Submitted by Isabella Infante from Bristol

In the summer of 2010, my Texan parents bought a “summer project” in downtown Bristol. With all their time being taken up planting a few seeds or looking though paint swatches, my sister and I were enrolled into the Herreshoff sailing program. We were told we would learn new skills for four of the five weeks we were in Rhode Island. We were also told we would have to make our own lunches, walk ½ a mile there and back and wake up at nine… and I thought summer break meant I was out of school?

They hoped we would learn how to sail, then would teach them. I, on the other hand, craved the freedom of unscheduled time, the escape from the scorn from my supervisors, and adventure that was only as grand as the imagination and risks I was willing to take. So to have these treasures stolen from me, was nothing but a crime! None the less, out to the sea I was sent!

On my first day, I rolled out of bed at the last minute knowing that in doing so, my mom would have already made my lunch for me. (At least one responsibility I had gotten out of!) I hurriedly grabbed the lunch on the kitchen table along with the bag I packed the night before with my swimsuit, sunscreen, towel and a deck of playing cards and ran out the door before my mother could give me any last moment “warning words of wisdom.”

On the first day, I was paired with two other girls, both who were two or three years older, and was appointed to a 12 1/2 named SWALLOW. Just as I thought I was going to have to sit on some old boat with a self-absorbed adolescent the three of us were shuttled out, without supervision, a radio or any briefing with the exception of a reminder to “treat the boat like our grandmothers” and “tiller towards trouble.” Luckily the other two girls had had some prior experience sailing at the camp and knew their way around a 12 ½.
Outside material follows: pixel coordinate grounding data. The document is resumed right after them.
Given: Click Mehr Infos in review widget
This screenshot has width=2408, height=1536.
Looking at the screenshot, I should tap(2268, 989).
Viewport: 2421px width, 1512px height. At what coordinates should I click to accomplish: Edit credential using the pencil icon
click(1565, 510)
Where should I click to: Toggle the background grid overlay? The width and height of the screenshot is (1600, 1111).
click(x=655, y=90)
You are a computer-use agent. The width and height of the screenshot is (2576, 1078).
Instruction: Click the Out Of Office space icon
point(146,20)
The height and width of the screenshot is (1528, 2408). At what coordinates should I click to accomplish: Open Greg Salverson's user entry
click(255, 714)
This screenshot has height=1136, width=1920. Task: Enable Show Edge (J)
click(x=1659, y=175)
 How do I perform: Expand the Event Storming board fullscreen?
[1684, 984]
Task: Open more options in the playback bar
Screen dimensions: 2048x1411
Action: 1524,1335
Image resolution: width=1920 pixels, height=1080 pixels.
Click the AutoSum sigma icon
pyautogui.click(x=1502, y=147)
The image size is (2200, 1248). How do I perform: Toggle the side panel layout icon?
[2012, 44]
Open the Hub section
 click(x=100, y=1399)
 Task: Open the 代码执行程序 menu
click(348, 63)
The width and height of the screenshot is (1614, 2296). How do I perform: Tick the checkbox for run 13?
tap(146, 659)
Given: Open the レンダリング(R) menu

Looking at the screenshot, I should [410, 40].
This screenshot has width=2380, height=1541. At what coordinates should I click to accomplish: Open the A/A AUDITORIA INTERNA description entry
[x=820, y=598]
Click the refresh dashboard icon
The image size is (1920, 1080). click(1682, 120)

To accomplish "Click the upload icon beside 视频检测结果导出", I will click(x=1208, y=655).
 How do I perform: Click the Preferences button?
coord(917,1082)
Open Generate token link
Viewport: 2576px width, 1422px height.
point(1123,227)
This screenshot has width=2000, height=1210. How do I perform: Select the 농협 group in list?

For the first half of the sail I sat back and carefully observed their every move. Whenever I was introduced to something new, my first step was to watch without making any interruptions to the natural order of things. Then once I began feeling comfortable and I felt like I knew a thing or two, I would bombard anyone I could with questions. However, before I got to the second stage, one of the girls – who I had deduced was using a stick to drive the boat turned to face me. “Would you be okay skippering; I want to go sit on the bow. Just give us a shout if you need anything, ya?”

“Sure,” I didn’t see why not. There didn’t seem to be any consequences if I messed up, and from what I could tell it was fairly simple. All I had to-do was point the funny looking stick exactly where I didn’t want to go. Sure, I have learned there is so much more to sailing than then simple maneuvers of the tiller, but in that moment it was enough. I soon sank back into the side of the wooden boat, cradling me as I freely guided it through Bristol Harbor on no more knowledge than instinct. The simplicity of this newfound freedom with the backdrop of Bristol’s beauty was not at all what I had expected.

My original expectations of Herreshoff were wrong, so were the stereotypes of my peers in Houston. Even the hopes my parents held of them learning to sail from us were wrong, seeing as that they have no marine knowledge. In our ever changing world, what we expect is hardly what is, and although I do not know what is to come of my future, I guarantee that I will the lessons and memories that Herreshoff has given me will propel me into great adventures.